• [本文]
---------------
特色ある患者資材を提供
JTBは従来から、製薬企業や医師等を対象に会議や研修、旅行、国際会議、展示会などの運営業務を行い、製薬企業と医師のアクセスを支援している。その中で、製薬企業が患者のQOL向上に向けた取り組みを強化し、患者目線に立った施策の重要性が増している点に着目し、自社の持つ旅行会社としての視点、学会とのつながり、BtoCの経験をもとに、患者向け資材の提供の取り扱いを始めた。JTBビジネスソリューション事業本部・西日本MICE事業部アライアンスマーケティングチームの新家清行氏は、「最近の情報提供活動は、薬剤情報を伝えるだけでなく、医師の感じる課題について幅広い範囲で解決策を提案できることが期待されていると感じる」と話す。その上で「当社の資材を使い、医師の課題解決に役立つ情報を届けながら、関係性強化につなげてほしい」と資材の活用方法について語る。
---------------
• [データ一覧]
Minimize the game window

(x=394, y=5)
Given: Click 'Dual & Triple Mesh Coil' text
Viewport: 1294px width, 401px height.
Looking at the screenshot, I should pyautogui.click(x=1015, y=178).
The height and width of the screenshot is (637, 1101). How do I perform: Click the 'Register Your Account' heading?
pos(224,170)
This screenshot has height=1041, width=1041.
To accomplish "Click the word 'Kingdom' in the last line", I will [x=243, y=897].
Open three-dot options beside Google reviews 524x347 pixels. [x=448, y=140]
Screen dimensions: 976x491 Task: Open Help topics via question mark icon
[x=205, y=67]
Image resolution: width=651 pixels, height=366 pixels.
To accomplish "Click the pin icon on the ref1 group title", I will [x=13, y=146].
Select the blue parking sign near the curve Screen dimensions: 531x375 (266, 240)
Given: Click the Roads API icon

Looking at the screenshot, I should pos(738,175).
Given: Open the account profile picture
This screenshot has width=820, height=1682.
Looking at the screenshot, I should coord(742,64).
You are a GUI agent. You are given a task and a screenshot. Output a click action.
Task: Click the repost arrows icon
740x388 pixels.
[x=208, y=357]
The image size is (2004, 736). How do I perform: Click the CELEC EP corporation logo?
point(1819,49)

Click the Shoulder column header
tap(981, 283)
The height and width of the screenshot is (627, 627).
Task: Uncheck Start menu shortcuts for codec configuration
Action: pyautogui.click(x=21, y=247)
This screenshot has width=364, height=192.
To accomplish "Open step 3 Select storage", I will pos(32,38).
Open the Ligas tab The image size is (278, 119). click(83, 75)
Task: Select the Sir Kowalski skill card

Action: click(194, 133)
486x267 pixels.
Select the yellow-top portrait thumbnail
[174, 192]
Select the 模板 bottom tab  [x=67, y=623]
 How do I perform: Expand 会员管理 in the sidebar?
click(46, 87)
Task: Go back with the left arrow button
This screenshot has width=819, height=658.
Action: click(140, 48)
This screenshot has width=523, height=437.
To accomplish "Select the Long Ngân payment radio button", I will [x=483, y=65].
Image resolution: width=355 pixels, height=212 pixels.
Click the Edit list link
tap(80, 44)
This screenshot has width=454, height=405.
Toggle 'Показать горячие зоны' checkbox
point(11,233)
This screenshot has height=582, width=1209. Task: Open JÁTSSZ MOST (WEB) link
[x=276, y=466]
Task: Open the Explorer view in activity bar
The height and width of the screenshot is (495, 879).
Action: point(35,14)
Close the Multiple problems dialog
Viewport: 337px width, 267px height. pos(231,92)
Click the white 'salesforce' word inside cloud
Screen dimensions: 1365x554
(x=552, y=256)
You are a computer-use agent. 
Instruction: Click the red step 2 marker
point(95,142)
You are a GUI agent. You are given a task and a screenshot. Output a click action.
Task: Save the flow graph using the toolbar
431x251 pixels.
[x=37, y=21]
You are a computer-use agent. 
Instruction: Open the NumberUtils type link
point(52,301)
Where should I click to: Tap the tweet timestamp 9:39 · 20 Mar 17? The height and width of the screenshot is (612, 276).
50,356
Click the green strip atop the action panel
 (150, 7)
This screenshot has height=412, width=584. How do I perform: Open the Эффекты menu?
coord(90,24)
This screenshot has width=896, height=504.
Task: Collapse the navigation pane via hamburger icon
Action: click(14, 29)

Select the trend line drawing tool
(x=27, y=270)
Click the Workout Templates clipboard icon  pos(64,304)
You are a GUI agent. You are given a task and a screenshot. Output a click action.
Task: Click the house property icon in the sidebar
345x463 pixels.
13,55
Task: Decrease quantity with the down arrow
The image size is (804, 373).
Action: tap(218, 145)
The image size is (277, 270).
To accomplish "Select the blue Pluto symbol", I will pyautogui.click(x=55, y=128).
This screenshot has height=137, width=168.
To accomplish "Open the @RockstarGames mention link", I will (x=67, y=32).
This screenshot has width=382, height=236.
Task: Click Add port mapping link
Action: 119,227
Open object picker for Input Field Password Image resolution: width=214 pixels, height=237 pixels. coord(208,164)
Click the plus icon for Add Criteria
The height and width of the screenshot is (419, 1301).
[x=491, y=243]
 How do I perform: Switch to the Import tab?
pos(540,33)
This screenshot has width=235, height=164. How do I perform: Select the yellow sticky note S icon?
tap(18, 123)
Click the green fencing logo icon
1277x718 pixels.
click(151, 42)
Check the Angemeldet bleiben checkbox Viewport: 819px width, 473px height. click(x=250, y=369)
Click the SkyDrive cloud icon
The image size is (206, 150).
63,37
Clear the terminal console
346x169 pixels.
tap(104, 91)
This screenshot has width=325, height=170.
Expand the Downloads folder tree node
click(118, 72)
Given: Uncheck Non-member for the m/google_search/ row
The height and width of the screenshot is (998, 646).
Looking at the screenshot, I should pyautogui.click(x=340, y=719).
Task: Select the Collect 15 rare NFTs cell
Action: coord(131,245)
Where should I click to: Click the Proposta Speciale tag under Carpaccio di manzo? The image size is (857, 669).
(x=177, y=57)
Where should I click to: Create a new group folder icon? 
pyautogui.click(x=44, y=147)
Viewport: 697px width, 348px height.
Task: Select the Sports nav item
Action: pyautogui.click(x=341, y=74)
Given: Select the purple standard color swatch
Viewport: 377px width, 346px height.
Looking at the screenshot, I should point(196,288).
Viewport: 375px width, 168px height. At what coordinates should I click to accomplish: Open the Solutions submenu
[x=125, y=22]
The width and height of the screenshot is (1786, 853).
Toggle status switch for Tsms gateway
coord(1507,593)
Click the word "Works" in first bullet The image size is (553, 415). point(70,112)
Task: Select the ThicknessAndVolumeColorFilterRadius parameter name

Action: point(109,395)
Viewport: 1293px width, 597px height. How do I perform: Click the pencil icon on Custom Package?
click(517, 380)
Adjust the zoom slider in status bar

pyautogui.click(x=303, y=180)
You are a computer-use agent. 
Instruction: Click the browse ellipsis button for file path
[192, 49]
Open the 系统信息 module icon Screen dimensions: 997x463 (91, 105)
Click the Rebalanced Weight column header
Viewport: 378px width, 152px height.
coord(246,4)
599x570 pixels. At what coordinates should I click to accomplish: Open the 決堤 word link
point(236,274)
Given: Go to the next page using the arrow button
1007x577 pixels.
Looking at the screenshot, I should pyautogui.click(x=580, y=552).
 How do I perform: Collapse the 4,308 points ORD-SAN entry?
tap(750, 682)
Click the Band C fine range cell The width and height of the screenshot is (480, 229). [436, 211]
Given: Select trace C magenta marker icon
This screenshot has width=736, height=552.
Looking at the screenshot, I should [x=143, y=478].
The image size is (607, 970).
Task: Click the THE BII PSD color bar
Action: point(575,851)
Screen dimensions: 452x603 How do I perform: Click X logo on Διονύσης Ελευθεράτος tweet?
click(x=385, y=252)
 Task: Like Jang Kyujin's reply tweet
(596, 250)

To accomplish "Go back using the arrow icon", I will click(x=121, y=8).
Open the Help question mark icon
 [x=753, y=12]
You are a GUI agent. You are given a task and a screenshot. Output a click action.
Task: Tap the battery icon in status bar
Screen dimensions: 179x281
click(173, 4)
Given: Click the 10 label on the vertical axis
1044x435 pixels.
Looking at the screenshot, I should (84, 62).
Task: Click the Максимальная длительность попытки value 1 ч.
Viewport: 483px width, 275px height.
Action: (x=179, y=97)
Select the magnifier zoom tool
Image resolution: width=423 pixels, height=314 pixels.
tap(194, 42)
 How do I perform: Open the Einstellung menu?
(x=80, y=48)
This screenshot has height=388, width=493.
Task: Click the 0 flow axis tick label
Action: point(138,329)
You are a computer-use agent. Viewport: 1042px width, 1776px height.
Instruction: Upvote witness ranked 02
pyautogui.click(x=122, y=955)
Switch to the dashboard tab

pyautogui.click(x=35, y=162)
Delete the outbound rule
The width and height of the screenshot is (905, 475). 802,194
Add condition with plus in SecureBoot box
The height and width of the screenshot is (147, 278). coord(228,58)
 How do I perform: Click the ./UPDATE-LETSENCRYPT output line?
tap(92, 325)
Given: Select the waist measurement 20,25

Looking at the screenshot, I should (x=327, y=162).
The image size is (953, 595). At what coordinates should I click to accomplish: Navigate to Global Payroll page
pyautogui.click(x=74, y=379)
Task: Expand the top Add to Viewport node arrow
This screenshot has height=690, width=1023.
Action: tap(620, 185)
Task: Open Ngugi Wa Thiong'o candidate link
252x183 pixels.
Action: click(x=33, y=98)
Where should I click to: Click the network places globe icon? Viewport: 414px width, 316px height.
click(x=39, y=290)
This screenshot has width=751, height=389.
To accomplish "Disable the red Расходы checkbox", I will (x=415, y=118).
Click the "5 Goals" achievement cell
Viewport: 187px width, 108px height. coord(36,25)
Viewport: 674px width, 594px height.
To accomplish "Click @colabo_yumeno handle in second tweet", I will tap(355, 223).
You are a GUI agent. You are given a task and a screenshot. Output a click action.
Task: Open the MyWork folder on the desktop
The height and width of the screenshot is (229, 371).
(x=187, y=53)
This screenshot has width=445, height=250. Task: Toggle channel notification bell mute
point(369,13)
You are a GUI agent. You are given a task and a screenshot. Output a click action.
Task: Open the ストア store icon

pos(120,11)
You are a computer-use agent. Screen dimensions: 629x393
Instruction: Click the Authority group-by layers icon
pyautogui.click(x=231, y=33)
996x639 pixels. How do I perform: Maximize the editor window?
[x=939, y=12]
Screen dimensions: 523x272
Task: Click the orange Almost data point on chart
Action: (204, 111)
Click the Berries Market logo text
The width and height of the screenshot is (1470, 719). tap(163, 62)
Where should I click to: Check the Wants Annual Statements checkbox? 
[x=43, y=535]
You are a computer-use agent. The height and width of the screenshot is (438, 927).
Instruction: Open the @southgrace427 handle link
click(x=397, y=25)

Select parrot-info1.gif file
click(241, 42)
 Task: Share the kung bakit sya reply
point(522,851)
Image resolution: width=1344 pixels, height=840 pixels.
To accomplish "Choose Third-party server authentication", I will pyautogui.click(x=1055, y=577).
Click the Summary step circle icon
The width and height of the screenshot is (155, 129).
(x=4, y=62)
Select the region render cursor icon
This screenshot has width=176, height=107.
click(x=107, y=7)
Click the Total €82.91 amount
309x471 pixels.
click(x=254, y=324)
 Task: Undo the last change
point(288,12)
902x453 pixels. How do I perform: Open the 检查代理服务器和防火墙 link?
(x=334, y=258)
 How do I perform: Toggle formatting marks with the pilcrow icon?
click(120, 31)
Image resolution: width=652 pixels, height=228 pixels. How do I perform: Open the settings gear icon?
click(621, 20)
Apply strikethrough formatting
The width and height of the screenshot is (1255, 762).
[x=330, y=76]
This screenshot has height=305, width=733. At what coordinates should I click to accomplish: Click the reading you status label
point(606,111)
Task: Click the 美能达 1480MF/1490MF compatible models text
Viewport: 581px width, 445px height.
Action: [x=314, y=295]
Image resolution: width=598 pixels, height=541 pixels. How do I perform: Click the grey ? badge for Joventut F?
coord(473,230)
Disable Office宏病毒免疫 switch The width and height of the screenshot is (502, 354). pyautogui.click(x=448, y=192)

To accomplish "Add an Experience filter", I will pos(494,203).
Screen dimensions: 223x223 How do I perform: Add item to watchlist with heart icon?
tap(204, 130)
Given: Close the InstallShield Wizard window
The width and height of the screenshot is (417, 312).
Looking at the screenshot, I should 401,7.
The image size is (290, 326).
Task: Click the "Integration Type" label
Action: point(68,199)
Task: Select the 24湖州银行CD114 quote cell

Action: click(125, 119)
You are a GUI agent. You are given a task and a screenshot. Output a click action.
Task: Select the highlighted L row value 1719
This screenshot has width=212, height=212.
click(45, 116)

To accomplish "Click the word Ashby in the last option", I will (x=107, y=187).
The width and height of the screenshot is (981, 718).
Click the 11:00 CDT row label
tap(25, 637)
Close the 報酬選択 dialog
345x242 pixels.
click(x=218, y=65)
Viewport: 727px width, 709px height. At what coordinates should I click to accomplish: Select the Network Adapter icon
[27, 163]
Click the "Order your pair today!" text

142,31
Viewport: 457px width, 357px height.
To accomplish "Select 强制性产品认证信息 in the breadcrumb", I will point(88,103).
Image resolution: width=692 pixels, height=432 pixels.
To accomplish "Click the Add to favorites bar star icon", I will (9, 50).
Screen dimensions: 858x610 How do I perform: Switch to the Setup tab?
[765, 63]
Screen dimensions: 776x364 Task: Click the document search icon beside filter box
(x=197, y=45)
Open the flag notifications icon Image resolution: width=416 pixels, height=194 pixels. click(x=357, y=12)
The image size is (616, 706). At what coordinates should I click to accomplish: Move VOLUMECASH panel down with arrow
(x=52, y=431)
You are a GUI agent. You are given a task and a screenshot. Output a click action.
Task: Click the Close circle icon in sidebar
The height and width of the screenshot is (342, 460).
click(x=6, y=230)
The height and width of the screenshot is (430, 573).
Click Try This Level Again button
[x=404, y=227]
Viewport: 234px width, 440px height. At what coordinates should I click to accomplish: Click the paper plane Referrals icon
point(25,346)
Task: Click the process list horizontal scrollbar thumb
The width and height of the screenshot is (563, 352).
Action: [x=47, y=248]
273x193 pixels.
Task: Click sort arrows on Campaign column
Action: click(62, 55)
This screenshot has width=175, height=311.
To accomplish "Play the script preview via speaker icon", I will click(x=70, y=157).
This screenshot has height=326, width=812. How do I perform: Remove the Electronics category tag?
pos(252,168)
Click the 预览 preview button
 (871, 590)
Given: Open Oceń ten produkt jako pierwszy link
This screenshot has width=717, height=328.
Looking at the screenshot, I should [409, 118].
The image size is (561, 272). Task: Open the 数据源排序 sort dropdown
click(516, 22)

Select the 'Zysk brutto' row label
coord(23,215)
---------------
• [解答すべき課題]
- 1) JTBの患者向け資材に関する本文のうち、「JTBは従来から」で始まる段落を、主要な事実を残したまま箇条書きで簡潔にまとめてください。
- 2) JTBの患者向け資材に関する本文の最後の文を受け、その続きを書き継いでください。

• [課題の解答]
- 1)
- JTBは従来から、製薬企業や医師等を対象に会議、研修、旅行、国際会議、展示会などの運営業務を行い、製薬企業と医師のアクセスを支援している。
- 製薬企業が患者のQOL向上に向けた取り組みを強化し、患者目線の施策の重要性が増している点に着目した。
- 旅行会社としての視点、学会とのつながり、BtoCの経験をもとに、患者向け資材の提供の取り扱いを始めた。
- 新家清行氏（JTBビジネスソリューション事業本部・西日本MICE事業部アライアンスマーケティングチーム）の見解：
  - 最近の情報提供活動では、薬剤情報の伝達にとどまらず、医師の感じる課題に幅広く解決策を提案することが期待されている。
  - 同社の資材を使って医師の課題解決に役立つ情報を届け、関係性の強化につなげてほしい。

- 2)
当初は1社で使用されていた資材は、現在では10社程度まで拡大している。MRが同資材を使ってアポイントを取ったところ、医師との面談時間が伸びたという実例も出てくるなど一定の成果も生まれてきた。
資材には患者視点のライフスタイルに対する提案が盛り込まれており、従来とは異なった観点で治療目標を設定できるものとなっている。従来の血圧や血糖値の低下など定量的な目標ではなく、“来年までに〇〇へ旅行に行けるよう頑張ろう”といった患者の価値観に合わせた目標設定が可能になり、製薬業界で広がりを見せている「患者中心」の医療に貢献できる内容となっている。また、テーマが旅行や暮らしなど、身近で地域性に富んだものであるため、医師、患者の関心度が他の資材に比べ高いという特徴がある。
新家氏は「医師とこのような資材についての意見交換を通じ、具体的な地域の地理的特徴や地域特有の医療課題を医師から積極的に相談される事例もあった」と話し、医師や地域とのエンゲージメントを強める効果があるとした。
医師だけでなく地域ともつながりを持つことができるため、課題に対してより広いレンジで解決策を考えることが可能になるという。
これまで提供してきた患者向け資材には、JTBグループの保有する「るるぶ」のノウハウを活用し、制作した運動療法を推進するためのツールや、患者目線のライフスタイル提示、QOL向上の実現を目指す資材・コンテンツなどがある。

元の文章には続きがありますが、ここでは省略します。